> [Supplied data]

+++

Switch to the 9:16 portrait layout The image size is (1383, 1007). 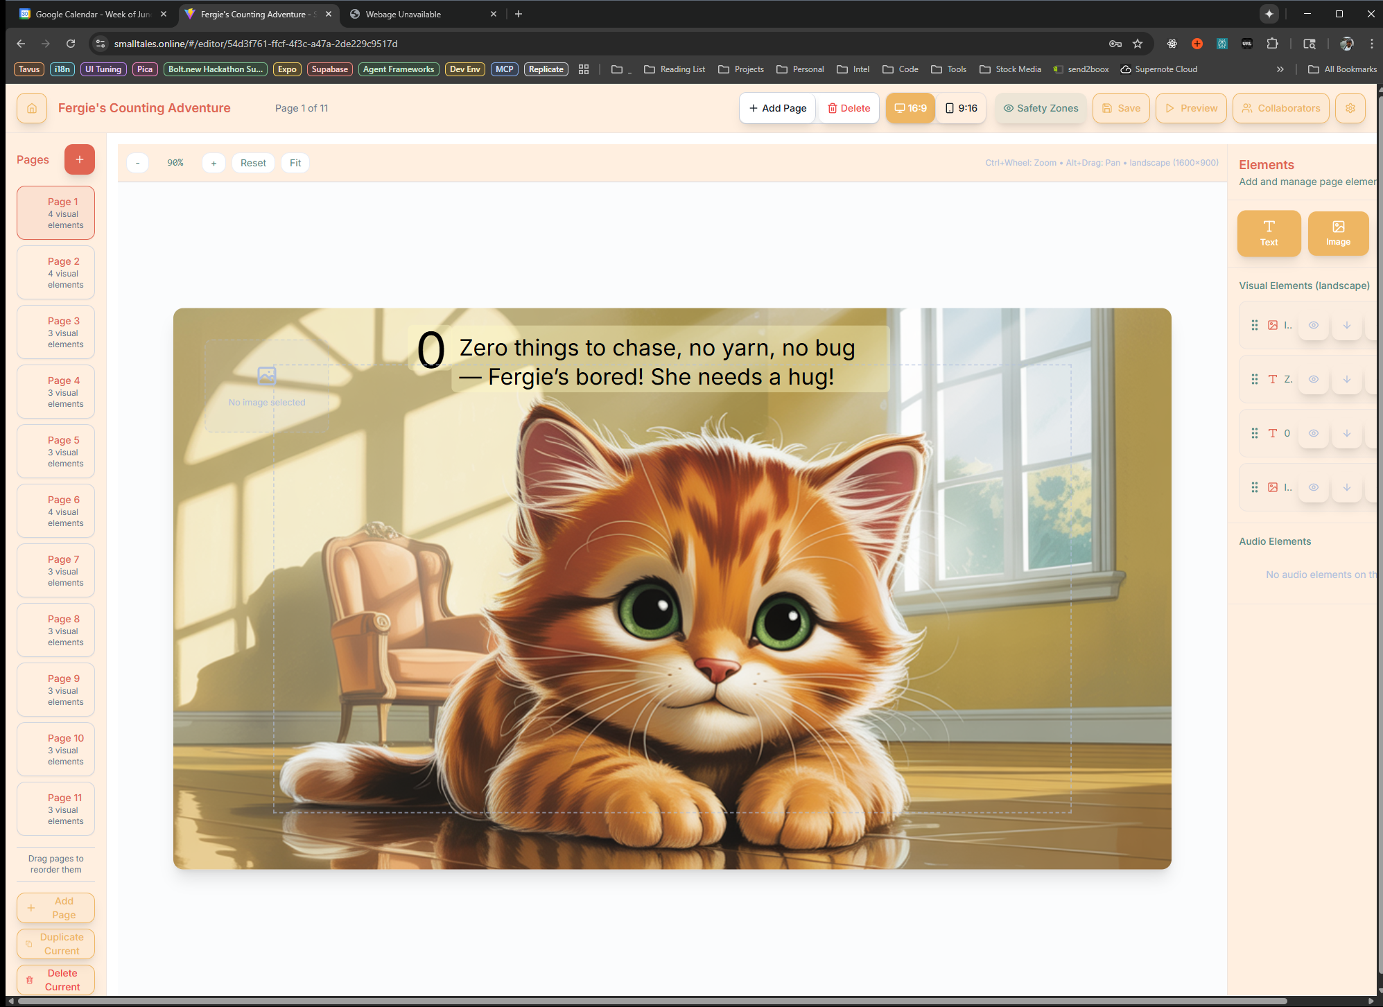coord(961,108)
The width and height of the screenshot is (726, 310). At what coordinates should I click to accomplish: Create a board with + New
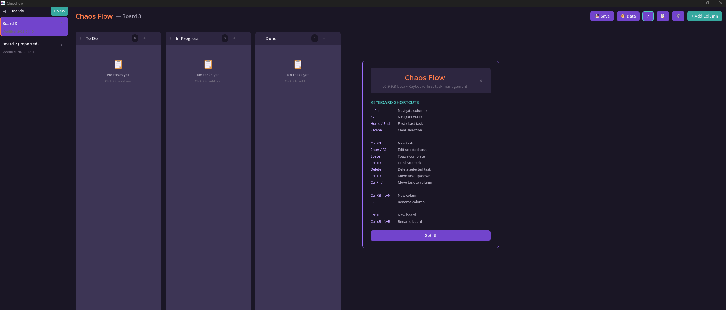tap(59, 11)
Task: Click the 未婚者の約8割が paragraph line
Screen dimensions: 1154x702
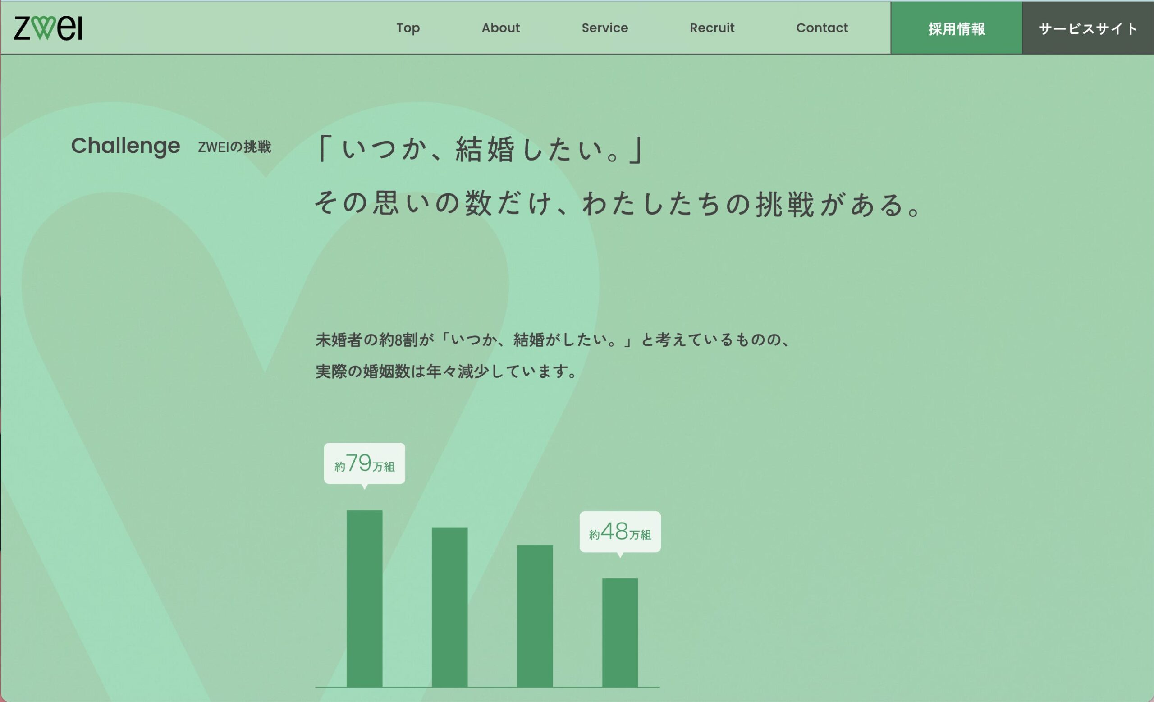Action: pyautogui.click(x=553, y=340)
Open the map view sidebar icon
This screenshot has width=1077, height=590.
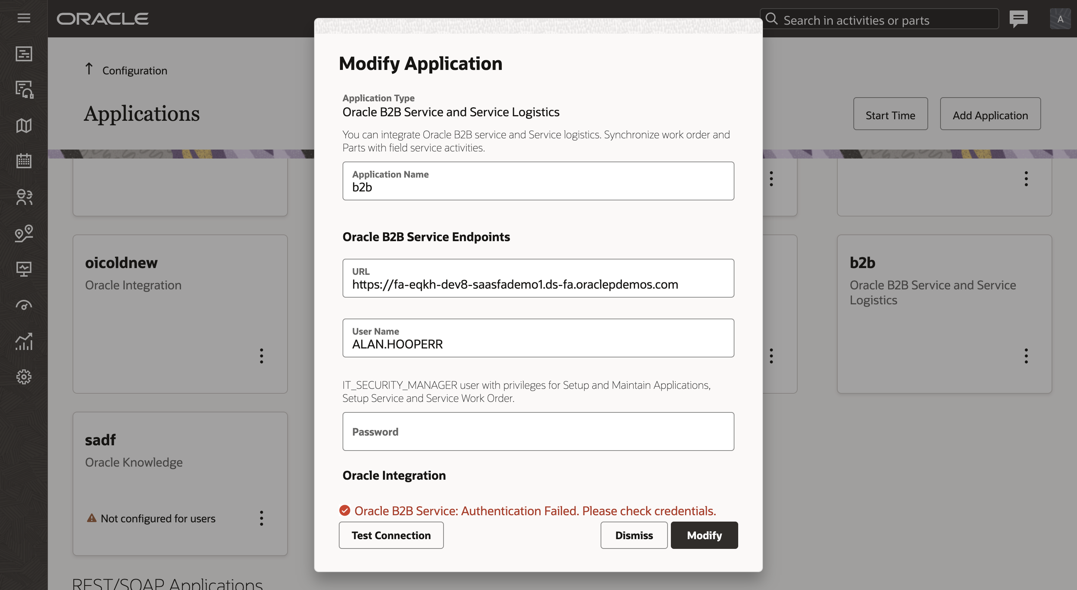(x=24, y=125)
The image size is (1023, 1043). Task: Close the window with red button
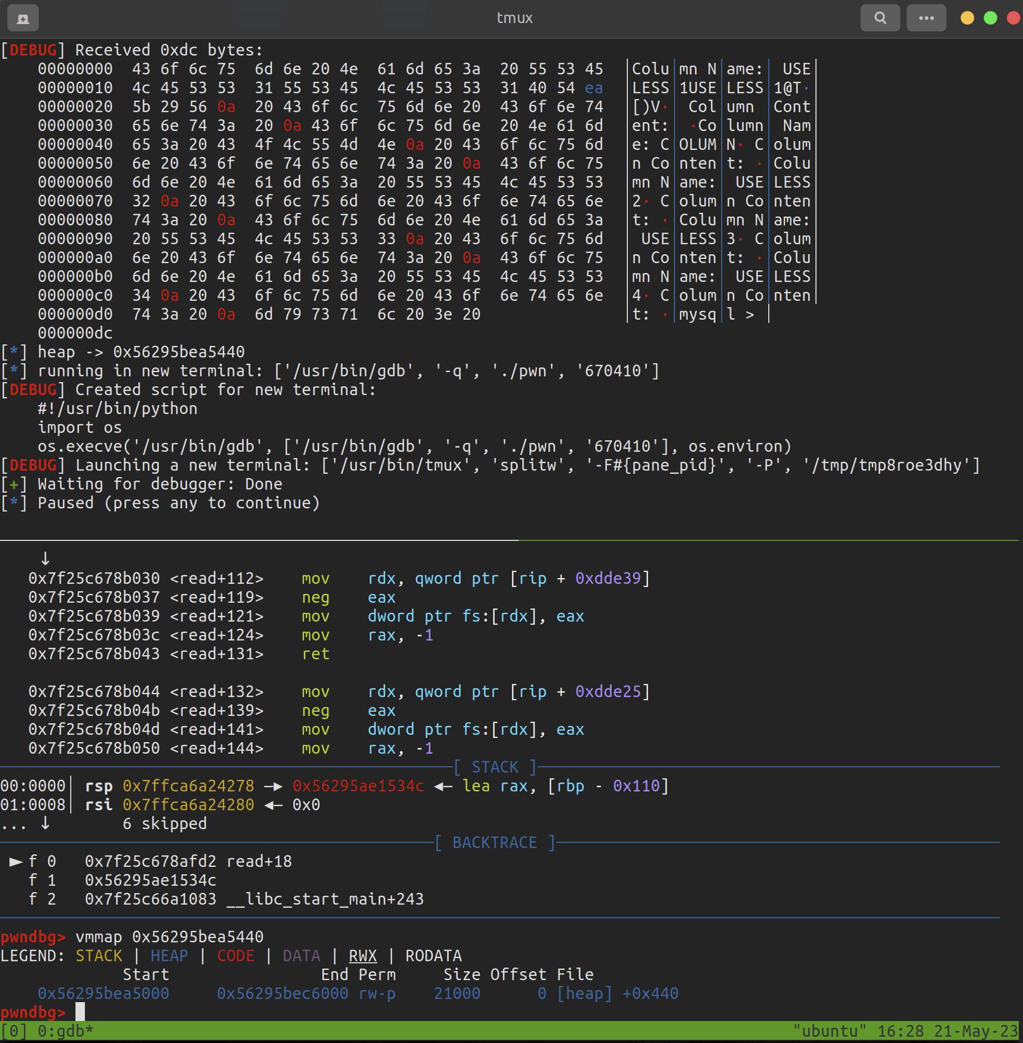[1013, 18]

+++

> [Exercise brief]
Your answer must be the lines from the one containing "Screen dimensions: 1154x702" through the last line of the records, both included, written out exactly and without pictures.

> [Result]
Screen dimensions: 1154x702
Action: pyautogui.click(x=553, y=340)
Open the map view sidebar icon
This screenshot has width=1077, height=590.
(x=24, y=125)
The image size is (1023, 1043). Task: Close the window with red button
[1013, 18]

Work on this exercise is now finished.